Still, she recommended that I get a CT scan, which showed that my left lung was clear but that I had a lesion on my right lung. Even then I wasn’t too concerned. Because the lesion was in a difficult place to biopsy and cancer seemed such a remote possibility, my surgeon suggested watchful waiting. But when the tumor started growing, I immediately had a lobectomy. The pathology test of the tumor found stage II adenocarcinoma.
The diagnosis was shocking. I’ve always led a healthy lifestyle. I’m careful about what I eat, I exercise regularly, and I’ve never smoked a cigarette. My diagnosis came just before the death of Dana Reeve, also a never-smoker, who died of lung cancer in 2006. Reeve’s fame and high-profile death helped catapult the message to the general public that lung cancer isn’t just a disease of smokers and that people shouldn’t be complacent about their chances of getting lung cancer just because they don’t smoke or have quit smoking. In fact, research from the Lung Cancer Research Foundation found that 15% of lung cancer cases occur in people who have never smoked.

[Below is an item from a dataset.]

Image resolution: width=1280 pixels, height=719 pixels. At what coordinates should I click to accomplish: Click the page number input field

Importance of Molecular Testing
A psychotherapist and management consultant by profession, I now dedicate my life to patient advocacy. Soon after my surgery and an adjuvant chemotherapy regimen of cisplatin and gemcitabine, my oncologist asked if he could do a genetic test on my tumor to see if I had the epidermal growth factor receptor (EGFR) gene mutation, which was the only molecular test available in 2005. I didn’t have the EGFR mutation, but 2 years ago I was tested again and was positive for the anaplastic lymphoma kinase (ALK) gene mutation.
Hopefully, my lung cancer will never recur, but if it does, I’ll have the benefit of targeted therapy based on my molecular profile. And that’s the message I give to every person with lung cancer I encounter through my patient advocacy work and fund-raising efforts for lung cancer research, as well as in the articles I write. Indeed, all oncologists should offer their patients with lung cancer molecular testing so they have the best shot at receiving the most effective therapy and maintaining a good quality of life.

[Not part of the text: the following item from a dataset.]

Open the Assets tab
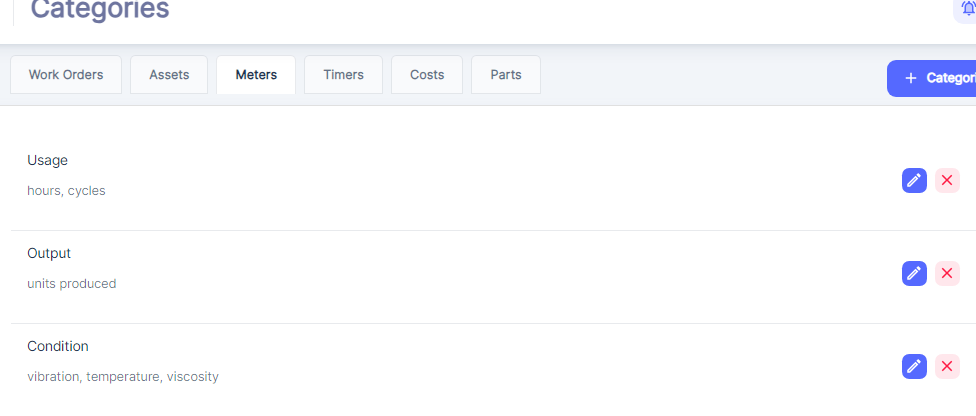Screen dimensions: 976x416 tap(169, 75)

Given my experience over the past decade, I have two mantras that I repeat to everyone I meet: (1) You don’t have to be a smoker to get lung cancer; and (2) If you’ve been diagnosed with cancer, get your tumor genetically profiled. ■
Meryl L. Bralower lives in Boston, Massachusetts, and is on the board of Uniting Against Lung Cancer, a nonprofit lung cancer research foundation.